As contradições presentes na relação entre estes dois gêneros de motivos propiciam ao indivíduo o desenvolvimento de novos tipos de atividade. Isto acontece porque “os motivos apenas compreendidos [os motivos-estímulos] transformam-se, em determinadas condições, em motivos eficientes [motivos geradores de sentido]” (LEONTIEV, 1978, p.318).

Esse processo de transformação implica, portanto, uma distribuição de funções entre os motivos de uma mesma atividade, em outros termos, uma hierarquia entre os motivos. Para Leontiev (1983, p. 166, tradução nossa), somente por meio deste fenômeno podemos “compreender as relações fundamentais que caracterizam a esfera motivacional da personalidade”. A conseqüência desta afirmação é a de que a motivação não pode ser reduzida a aspectos meramente energéticos ou dinâmicos e, mais, “os motivos representam a unidade entre a cognição e a emoção" (LOMPSCHER, 1999, p. 12, tradução nossa). Desta forma, a motivação somente pode ser compreendida nas relações intrínsecas da atividade, porque, como processo, ela compõe a estrutura deste fenômeno.

O exemplo abaixo, encontrado em Leontiev (1978), serve como ilustração deste processo de transformação e criação dos motivos. Consideremos um estudante que não consegue dedicar-se totalmente aos seus deveres como estudante. Ele sempre tenta de todas as formas adiar o momento de realização das suas tarefas e, quando começa a realizá-los, rápida e facilmente se distrai com outras coisas. Podemos nos perguntar: será que esta criança não compreende que, se não fizer as suas lições, terá uma nota baixa na escola, e que isso deixará seus pais tristes e decepcionados? E mais: que o ato de estudar é a sua obrigação, o seu dever dentro da organização social em que ele está inserido? É difícil acreditar que uma criança com um desenvolvimento normal não saiba disso, entretanto, esse fato não é suficiente para fazê-la entregar-se à atividade escolar. Supondo que os pais desta criança a proibissem de brincar, exigindo dela que, primeiro, realizasse suas tarefas, podemos constatar que a criança passa a dedicar-se mais aos estudos.

Neste caso, percebemos que a criança compreende os dois motivos para realizar as suas tarefas escolares: tirar uma boa nota e fazer o que deve como estudante. Contudo, esses motivos (denominados de motivos apenas compreendidos) são ineficientes, pois o que realmente motiva a criança é a possibilidade de ir brincar. Logo, este último constitui o motivo eficiente.

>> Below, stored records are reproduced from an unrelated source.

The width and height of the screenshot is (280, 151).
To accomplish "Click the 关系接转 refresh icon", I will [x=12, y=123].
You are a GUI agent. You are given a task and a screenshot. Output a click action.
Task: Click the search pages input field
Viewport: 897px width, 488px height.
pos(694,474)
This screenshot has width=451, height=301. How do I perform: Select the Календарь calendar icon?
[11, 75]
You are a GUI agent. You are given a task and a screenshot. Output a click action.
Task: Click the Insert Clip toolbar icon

tarefas escolares por sua própria iniciativa e não se preocupa mais com a possibilidade de brincar após a realização das tarefas, ocorre nesta nova situação que o motivo-estímulo criado pelos pais perdeu seu poder mobilizador. Assim, o que a mobiliza é a expectativa de obter uma boa nota na escola. Desta forma, o motivo apenas compreendido, tirar notas boas, passa a ser um motivo eficiente. Leontiev, explica essa mudança da seguinte forma:

[...] em certas condições, o resultado da ação conta mais que o motivo que realmente suscita a ação. A criança começa por fazer conscientemente os seus deveres para poder mais rapidamente ir brincar. Mas o resultado é bem maior: não apenas pode ir brincar, como ainda ter boa nota. Produz-se uma nova objetivação das suas necessidades, isto quer dizer que elas se elevam de grau (LEONTIEV, 1978, p. 318- 319).

Esse processo de transformação dos motivos é possível, pois os motivos compreendidos não estão presentes na esfera de relações que circunda o indivíduo. De fato, eles se localizam na esfera das relações que caracteriza o lugar que o indivíduo pode ocupar no próximo estágio do seu desenvolvimento. Assim, esse processo, em consonância com Leontiev (1978), exige um arranjo para que estas novas relações permitam a tomada de consciência por parte do indivíduo.

Ao enfatizar a diferença e o processo de transformação dos motivos dentro da atividade, Leontiev acaba levantando a importância de compreendermos o desenvolvimento e a formação dos elementos da atividade no processo de aprendizagem.